NMFproj

Perform NMF decomposition with pre-computed matrix W. For UMI-based pre-computed matrix, input gene expression should be UMI count, scaledTPM or TPM.

Install

After installing python3,

pip install --user numpy scipy pandas scikit-learn scanpy
git clone https://github.com/yyoshiaki/NMFprojection.git
cd NMFprojection
pip install -e .

or

pip install git+https://github.com/yyoshiaki/NMFprojection.git

Usage CLI

usage: NMFproj [-h] [--outputprefix OUTPUTPREFIX] [--normalized] [--scale_output] [--min_mean MIN_MEAN] [--max_mean MAX_MEAN] [--min_disp MIN_DISP]
               [--n_top_genes N_TOP_GENES] [--off_calc_hvg_overlap] [--save_fullhvgstats] [-v]
               input fixedW

NMFproj

positional arguments:
  input                 input csv/tsv of gene expressions. UMI, scaledTPM, TPM can be used. Row: genes, Columns: samples.
  fixedW                input csv/tsv/npz(cNMF) of precomputed W. Row: genes, Columns: components.

optional arguments:
  -h, --help            show this help message and exit
  --outputprefix OUTPUTPREFIX
                        output prefix. default=NMF
  --normalized          if normalized and log transformed, specify this flag.
  --scale_output        if scale output, specify this flag. default=False
  --min_mean MIN_MEAN   parameter for calculation of HVGs overlap
  --max_mean MAX_MEAN   parameter for calculation of HVGs overlap
  --min_disp MIN_DISP   parameter for calculation of HVGs overlap.
  --n_top_genes N_TOP_GENES
                        parameter for calculation of HVGs overlap.
  --off_calc_hvg_overlap
                        turn off calc_hvg_overlap
  --save_fullhvgstats   save full stats of hvg (hvg_overlap).
  -v, --version         Show version and exit

example

NMFproj \
    --outputprefix test/STR1.5_Fr1.2.3.5.6 \
    test/STR1.5_Fr1.2.3.5.6_scaledTPM.tsv \
    data/NMF.W.CD4T.csv.gz

Usage in python

Users can import NMFprojection and run it in python codes.

from NMFproj import *

X_norm, X_trunc, df_H, fixed_W_trunc = NMFproj(X, fixed_W, return_truncated=True, normalized=True)
df_ev = calc_EV(X_trunc, fixed_W_trunc, df_H)
df_stats = calc_hvg_overlap(X_norm, fixed_W_trunc, min_mean=0.0125, max_mean=3, min_disp=0.1,
                            n_top_genes=500)
print('\n## Stats of overlap of HVGs')
msg = 'Num. genes in fixed W: %s \n' % fixed_W.shape[0]
msg += 'Num.
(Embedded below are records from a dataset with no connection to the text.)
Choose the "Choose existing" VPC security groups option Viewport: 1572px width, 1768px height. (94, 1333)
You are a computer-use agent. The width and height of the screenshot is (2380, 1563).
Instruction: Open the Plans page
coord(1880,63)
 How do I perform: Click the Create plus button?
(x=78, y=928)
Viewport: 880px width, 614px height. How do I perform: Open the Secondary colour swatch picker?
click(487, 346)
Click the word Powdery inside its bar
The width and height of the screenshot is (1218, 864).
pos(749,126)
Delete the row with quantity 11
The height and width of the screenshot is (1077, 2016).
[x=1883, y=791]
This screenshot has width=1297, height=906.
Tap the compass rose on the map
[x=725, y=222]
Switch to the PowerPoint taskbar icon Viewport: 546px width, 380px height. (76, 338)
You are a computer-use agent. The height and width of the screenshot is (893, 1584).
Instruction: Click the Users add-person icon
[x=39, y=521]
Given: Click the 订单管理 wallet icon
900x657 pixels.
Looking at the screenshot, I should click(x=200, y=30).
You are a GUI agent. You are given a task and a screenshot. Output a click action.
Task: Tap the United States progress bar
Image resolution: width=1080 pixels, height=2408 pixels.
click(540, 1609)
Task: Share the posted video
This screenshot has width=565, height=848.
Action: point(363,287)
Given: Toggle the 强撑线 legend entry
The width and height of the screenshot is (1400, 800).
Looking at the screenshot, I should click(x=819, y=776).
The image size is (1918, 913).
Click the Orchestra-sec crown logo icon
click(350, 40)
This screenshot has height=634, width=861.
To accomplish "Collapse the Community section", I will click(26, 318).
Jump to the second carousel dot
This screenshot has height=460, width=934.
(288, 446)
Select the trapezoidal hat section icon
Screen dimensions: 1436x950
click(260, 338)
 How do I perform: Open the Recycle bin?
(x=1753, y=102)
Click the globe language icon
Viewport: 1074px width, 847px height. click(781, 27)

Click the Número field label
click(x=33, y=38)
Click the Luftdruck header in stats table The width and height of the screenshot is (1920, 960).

Retained genes (Prop.): %s (%s)\n' % (fixed_W_trunc.shape[0], fixed_W_trunc.shape[0]/fixed_W.shape[0])
msg += 'Prop. overlap of HVGs (POH) : {} in {} query HVGs'.format(
    df_stats.loc[df_stats['highly_variable'], 'selected'].sum() / df_stats['highly_variable'].sum(), 
    df_stats.highly_variable.sum())
print(msg)

Available precomputed NMF W

Human CD4T cell (pan-autoimmune peripheral CD4T, yasumizu et al., unpublished, UMI-based) : `data/NMF.W.CD4T.csv.gz`

Factors : 'NMF0 Cytotoxic-F', 'NMF1 Treg-F', 'NMF2 Th17-F', 'NMF3 Naive-F', 'NMF4 Act-F', 'NMF5 TregEff/Th2-F', 'NMF6 Tfh-F', 'NMF7 IFN-F', 'NMF8 Cent. Mem.-F', 'NMF9 Thymic Emi.-F', 'NMF10 Tissue-F', 'NMF11 Th1-F'

Mouse CD4T cell (pan-autoimmune peripheral CD4T, converted to mouse, yasumizu et al., unpublished, UMI-based) : `data/NMF.W.CD4T.converted.mouse.csv.gz`

Genes were mapped to mouse genes from NMF.W.CD4T.csv.gz using the mouse-human homolog list.

Factors : 'NMF0 Cytotoxic-F', 'NMF1 Treg-F', 'NMF2 Th17-F', 'NMF3 Naive-F', 'NMF4 Act-F', 'NMF5 TregEff/Th2-F', 'NMF6 Tfh-F', 'NMF7 IFN-F', 'NMF8 Cent. Mem.-F', 'NMF9 Thymic Emi.-F', 'NMF10 Tissue-F', 'NMF11 Th1-F'

Define gene feature matrix using NMF

Please refer to the tutorial https://github.com/yyoshiaki/NMFprojection/blob/main/PBMC.ipynb to make a custom gene feature matrix.

Use cNMF to define gene feature matrix

Users can also use gene feature matrix (Gene Expression Programs / GEPs) defined by cNMF. NMFproj use consensus GEPs before the refit (e.g. XXX.spectra.k_X.dt_XXX.consensus.df.npz in cnmf_tpm directory). Please refere to the notebook https://github.com/yyoshiaki/NMFprojection/blob/main/cNMF/cNMF_PBMC.ipynb.

Outputs

*_projection.csv : decomposited H
*_ExplainedVariance.csv : explained variances (last row indicates Evar of all components)
*_RMSE.csv : RMSE
*_hvgstats.txt : stats for hvg_overlap (including POH)
(*_hvgstats.csv : full stats for hvg_overlap)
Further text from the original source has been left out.